Texto:
···

Até meados dos anos 1950, os navios ficavam fundeados, ao largo, na baía de Moçâmedes...
A baia de Moçâmedes plena de baleeiras de navegação a vela a rodear o navio que transportara até Moçàmedes, de visita, o Marechal Oscar Carmona, em 1938. Eram outros tempos, que iriam mudar a partir dos anos 1950, com a construção do cais acostável.
A baia de Moçâmedes plena de baleeiras de navegação a vela a rodear o navio que transportara até Moçàmedes, de visita, o Marechal Oscar Carmona, em 1938. Eram outros tempos, que iriam mudar a partir dos anos 1950, com a construção do cais acostável.
No título desta postagem fizemos referência ao «Dia de S. Vapôr»? Mas do que se tratava então?

···

[Registros de localização de palavras e elementos]
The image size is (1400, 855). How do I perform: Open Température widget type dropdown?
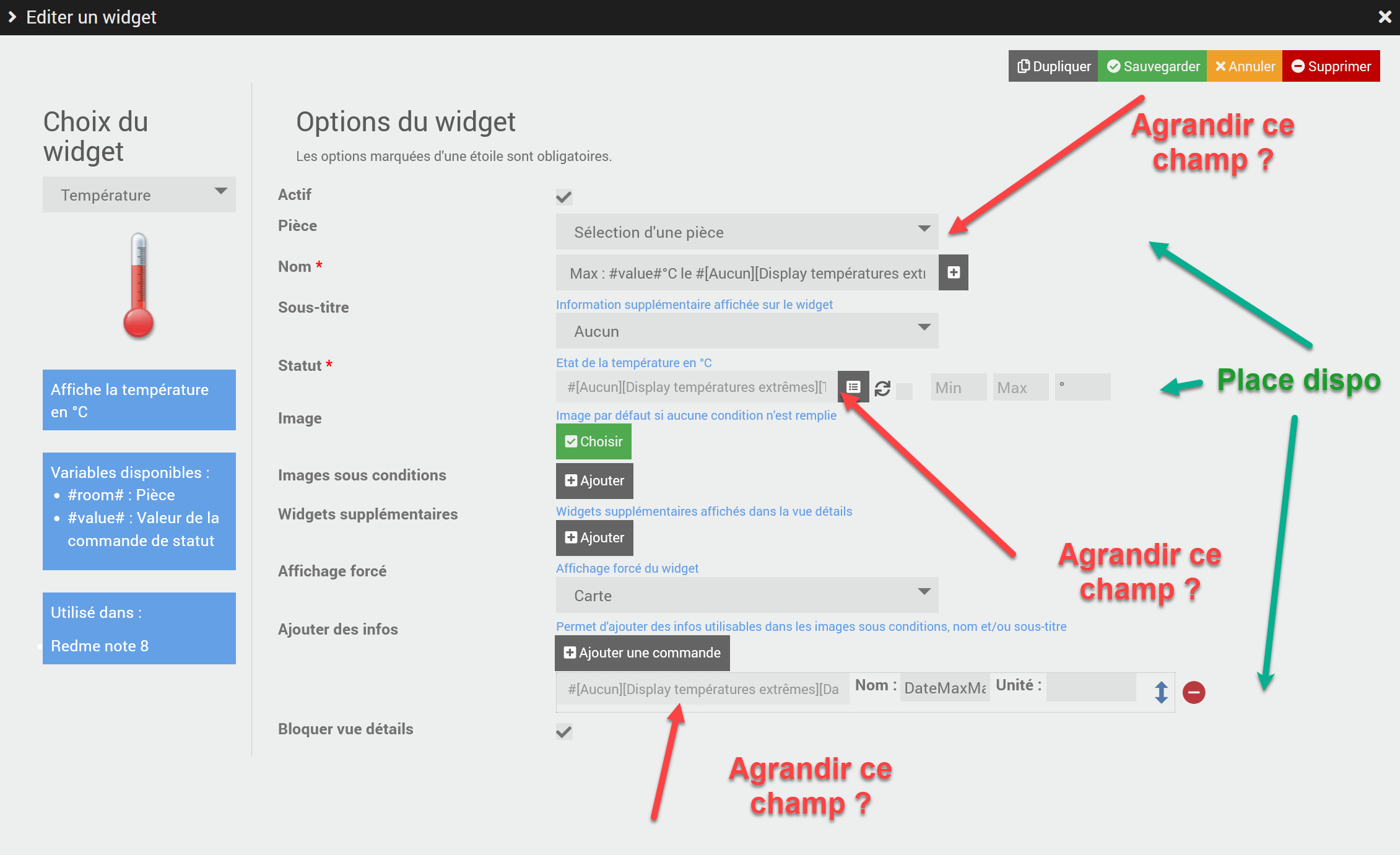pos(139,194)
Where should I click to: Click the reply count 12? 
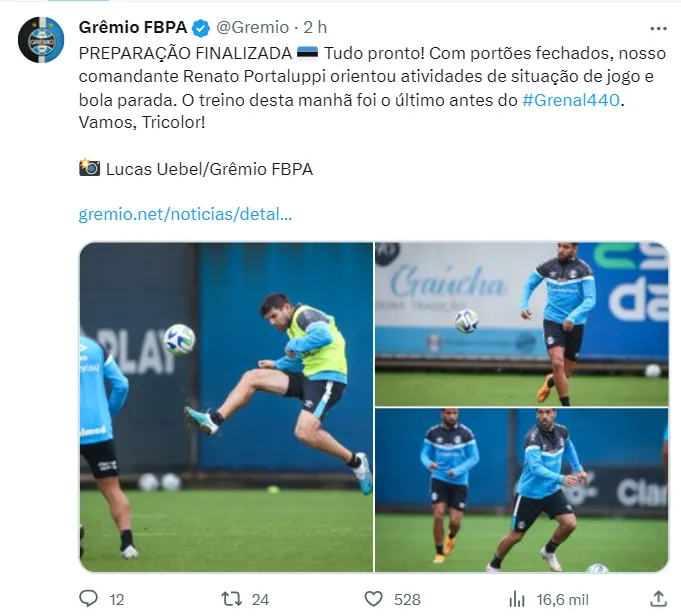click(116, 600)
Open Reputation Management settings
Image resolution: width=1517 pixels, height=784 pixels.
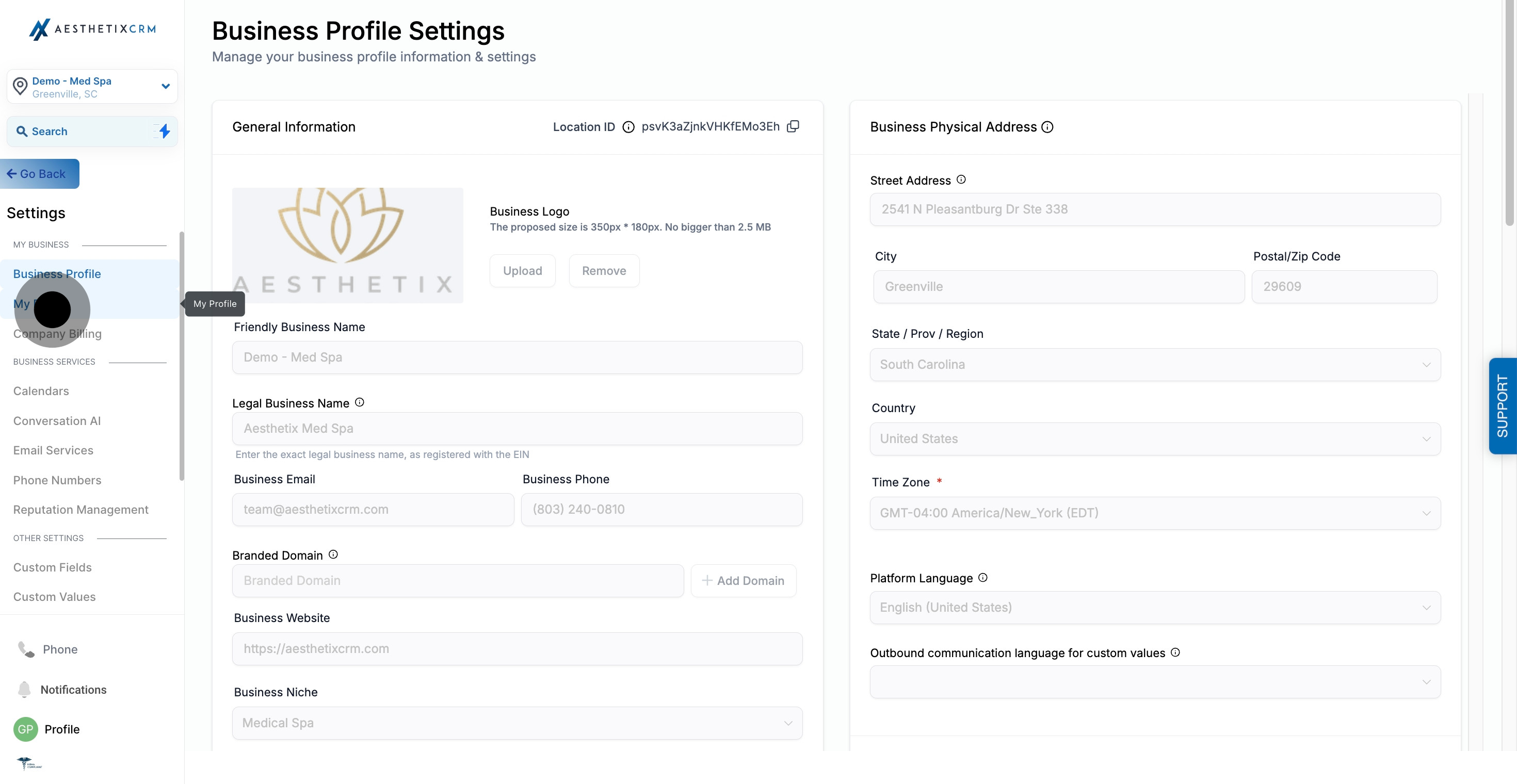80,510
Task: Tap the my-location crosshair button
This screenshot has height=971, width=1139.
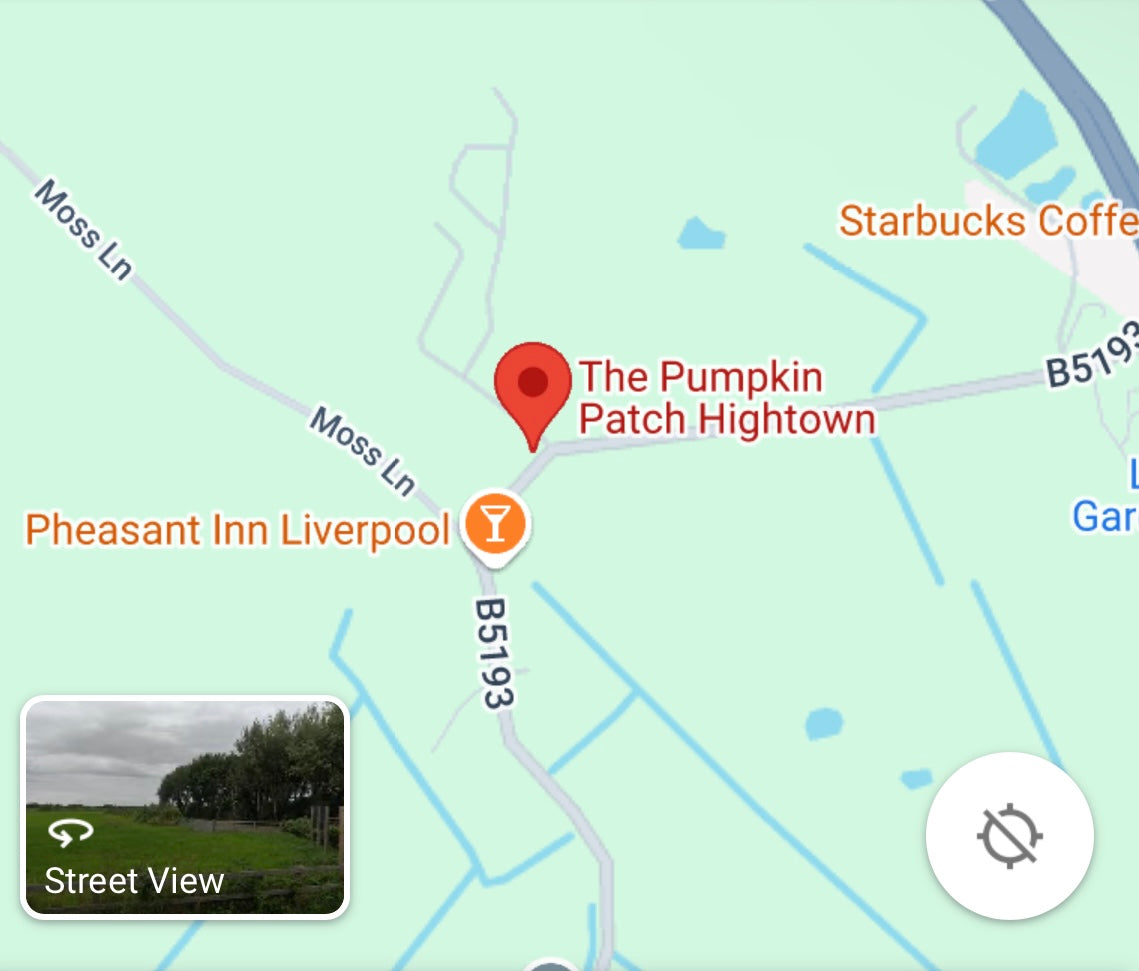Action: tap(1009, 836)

···

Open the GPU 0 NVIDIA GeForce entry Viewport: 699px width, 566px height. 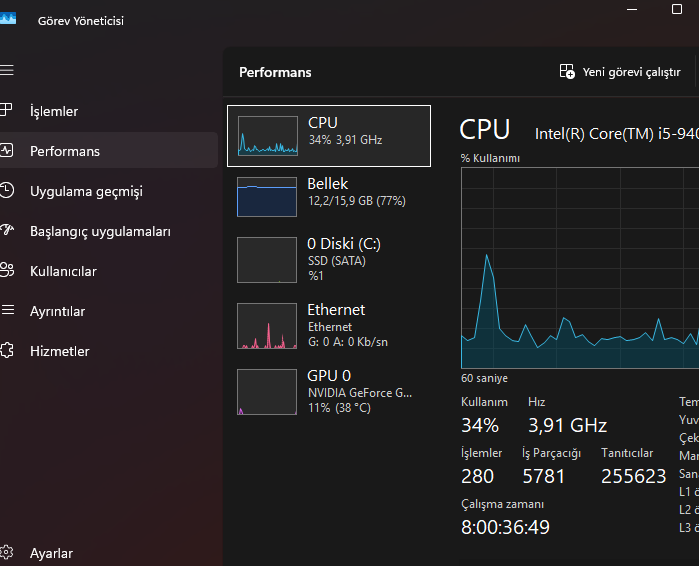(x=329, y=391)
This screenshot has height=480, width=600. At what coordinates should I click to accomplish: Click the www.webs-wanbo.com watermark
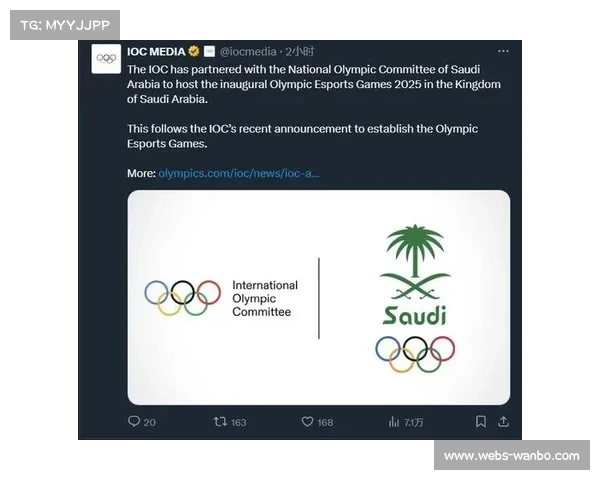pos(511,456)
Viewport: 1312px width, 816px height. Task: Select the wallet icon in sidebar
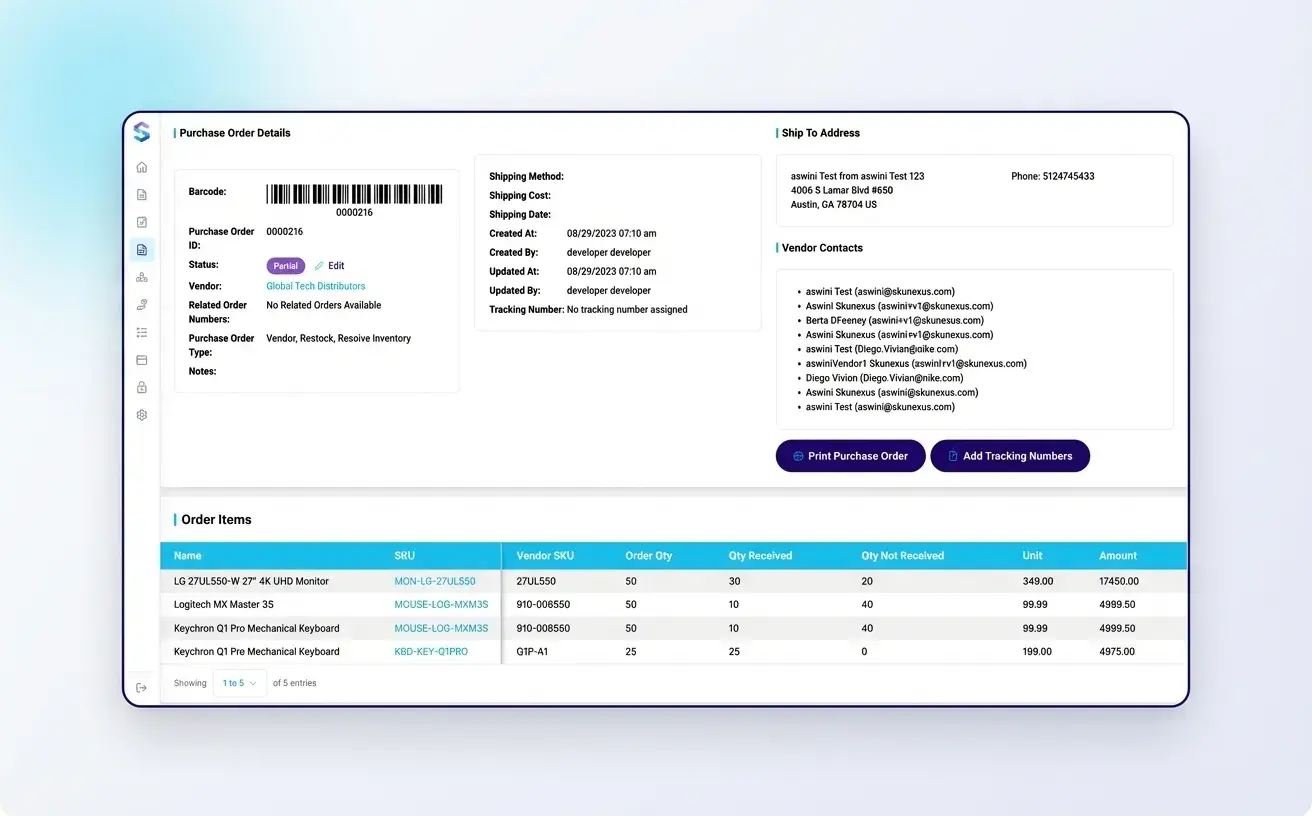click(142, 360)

···

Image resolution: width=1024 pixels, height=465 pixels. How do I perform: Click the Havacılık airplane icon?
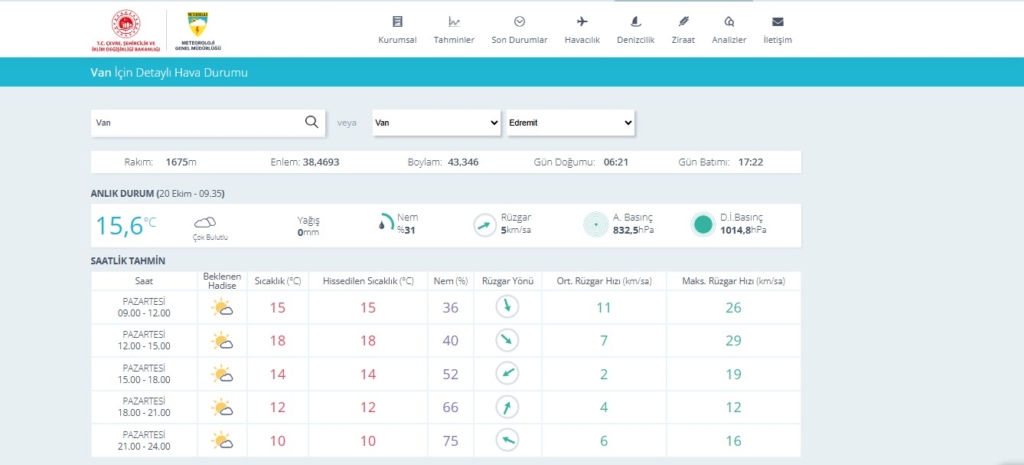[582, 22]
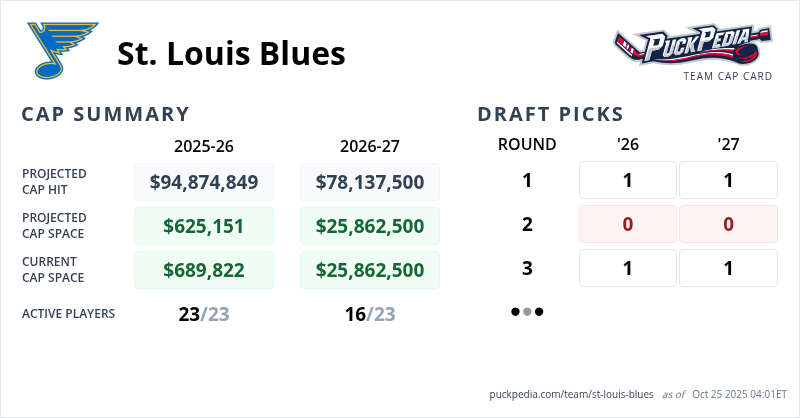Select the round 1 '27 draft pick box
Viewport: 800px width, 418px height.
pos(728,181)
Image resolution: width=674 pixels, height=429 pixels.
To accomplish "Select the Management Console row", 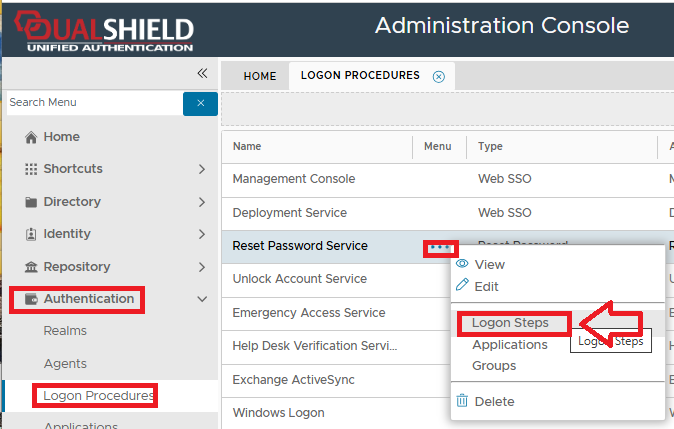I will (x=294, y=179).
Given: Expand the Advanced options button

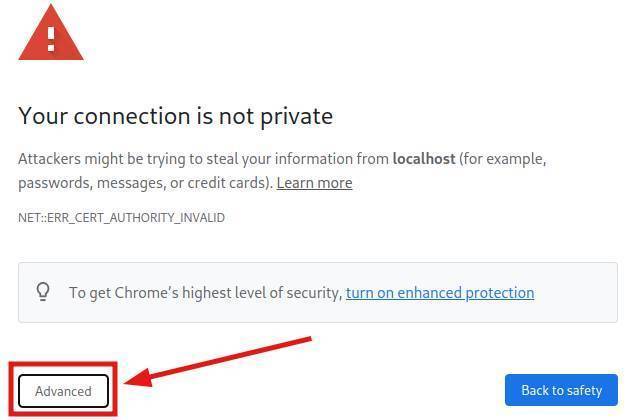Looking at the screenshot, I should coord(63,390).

···

Tarefas propostas:
(a) De acordo com o texto sobre a baía de Moçâmedes, que obra fez mudar a situação a partir dos anos 1950?
(b) Prolongue o texto sobre a baía de Moçâmedes a partir da última frase apresentada.

Respostas do exercício:
(a) A construção do cais acostável.

(b)
Até pelo menos a meados dos anos 1950, entre a população de Moçâmedes, cultivou-se o gosto pela visita aos navios de passageiros que escalavam a cidade, no decurso da suas viagens de Lisboa até Lourenço Marques, e vice-versa, passado pela cidade do Cabo, na África do Sul. A razão é que as deslocações a bordo não se reduziam apenas a recepções ou a despedidas a familiares e amigos, elas eram motivo de satisfação porque os navios traziam novidades, coisas bonitas e baratas que naquele tempo não se encontravam à venda no reduzido número de lojas da cidade. Escusado será dizer que os grandes clientes desse mercado paralelo eram as senhoras que à época, na sua maior parte, eram donas de casa, e podiam mais facilmente dispôr do seu tempo, por outro, porque o sector feminino da população era o mais apegado a este tipo de coisas, sempre à espera das últimas novidades trazidas da Metrópole, da África do Sul e de outros lugares.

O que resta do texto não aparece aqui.